La violence sexuelle contre les enfants continue de prendre une ampleur alarmante en République démocratique du Congo. Selon un rapport publié par l’Unicef, plus de 35 000 enfants ont été victimes de viols et d’agressions sexuelles au cours des neuf premiers mois de l’année 2025. Un chiffre inquiétant, qui ne reflète qu’une partie de la réalité, de nombreux cas n’étant jamais signalés.
Si les provinces de l’Est du pays — Nord-Kivu, Sud-Kivu et Ituri — concentrent le plus grand nombre de cas en raison de l’insécurité persistante et des conflits armés, le phénomène est loin de se limiter à ces zones. Kinshasa et le Kasaï enregistrent également des signalements préoccupants, alimentés par la pauvreté, l’insécurité alimentaire et la déscolarisation.

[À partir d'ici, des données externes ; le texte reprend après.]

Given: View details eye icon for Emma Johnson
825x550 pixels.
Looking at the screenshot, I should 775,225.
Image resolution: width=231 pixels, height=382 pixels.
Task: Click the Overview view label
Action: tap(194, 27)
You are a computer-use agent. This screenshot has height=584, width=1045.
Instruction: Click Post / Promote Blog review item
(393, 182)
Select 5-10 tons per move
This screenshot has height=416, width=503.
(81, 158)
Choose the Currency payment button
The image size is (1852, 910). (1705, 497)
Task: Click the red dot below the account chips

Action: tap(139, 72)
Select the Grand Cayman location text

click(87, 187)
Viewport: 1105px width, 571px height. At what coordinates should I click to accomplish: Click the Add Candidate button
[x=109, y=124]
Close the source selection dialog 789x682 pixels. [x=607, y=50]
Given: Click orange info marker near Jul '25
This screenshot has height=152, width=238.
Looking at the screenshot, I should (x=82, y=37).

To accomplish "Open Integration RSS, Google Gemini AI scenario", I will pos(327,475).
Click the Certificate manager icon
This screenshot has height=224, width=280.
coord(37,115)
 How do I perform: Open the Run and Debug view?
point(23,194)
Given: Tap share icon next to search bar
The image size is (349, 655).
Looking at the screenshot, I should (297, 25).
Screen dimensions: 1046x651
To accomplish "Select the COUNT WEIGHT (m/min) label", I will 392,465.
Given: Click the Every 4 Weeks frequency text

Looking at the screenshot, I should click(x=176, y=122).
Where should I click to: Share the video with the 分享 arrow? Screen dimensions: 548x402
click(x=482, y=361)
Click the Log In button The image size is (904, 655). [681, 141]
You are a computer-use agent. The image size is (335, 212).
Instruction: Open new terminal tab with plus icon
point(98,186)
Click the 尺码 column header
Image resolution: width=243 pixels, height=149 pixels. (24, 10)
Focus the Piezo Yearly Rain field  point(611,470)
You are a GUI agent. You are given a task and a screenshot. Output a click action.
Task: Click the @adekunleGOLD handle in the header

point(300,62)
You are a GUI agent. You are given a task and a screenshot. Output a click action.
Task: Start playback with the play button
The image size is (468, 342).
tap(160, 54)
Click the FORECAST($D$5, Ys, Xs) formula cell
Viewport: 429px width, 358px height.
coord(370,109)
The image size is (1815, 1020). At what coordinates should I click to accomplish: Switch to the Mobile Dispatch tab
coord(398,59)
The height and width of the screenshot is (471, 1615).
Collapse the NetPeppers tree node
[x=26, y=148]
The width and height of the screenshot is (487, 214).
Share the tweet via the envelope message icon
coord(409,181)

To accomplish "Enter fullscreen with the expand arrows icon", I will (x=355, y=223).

Les filles adolescentes constituent la majorité des victimes. Les enfants vivant avec un handicap figurent parmi les plus exposés, en raison des barrières sociales, physiques et de communication qui limitent leur accès à la protection, aux soins et à la justice.
Au-delà des chiffres, les conséquences sont dramatiques. Blessures graves, grossesses non désirées, infections sexuellement transmissibles, dont le VIH, et traumatismes psychologiques profonds marquent durablement les survivant(e)s. La peur de la stigmatisation et des représailles pousse de nombreuses familles à se taire, enfermant les victimes dans un silence douloureux.
Sur le terrain, l’Unicef, en collaboration avec le gouvernement congolais et ses partenaires, apporte une assistance médicale, un soutien psychosocial et met en place des espaces sûrs pour les enfants rescapés. Entre 2022 et 2024, le nombre d’enfants pris en charge a augmenté de 143 %, atteignant plus de 24 000 enfants dans les zones les plus touchées.
Mais ces efforts sont aujourd’hui fragilisés. La baisse des financements humanitaires et l’insécurité persistante ont contraint plusieurs centres de soins et programmes communautaires à réduire leurs activités, voire à fermer. À la mi-2025, les interventions contre les violences basées sur le genre n’étaient financées qu’à 23 %, contre 48 % trois ans plus tôt. Des centaines de milliers d’enfants, notamment dans l’Est du pays, risquent ainsi de perdre tout accès à une aide vitale.
Face à l’urgence, l’Unicef appelle les autorités congolaises, les parties au conflit, la société civile et la communauté internationale à renforcer la prévention, garantir la prise en charge des victimes, lutter contre l’impunité et investir durablement dans les systèmes de protection de l’enfance.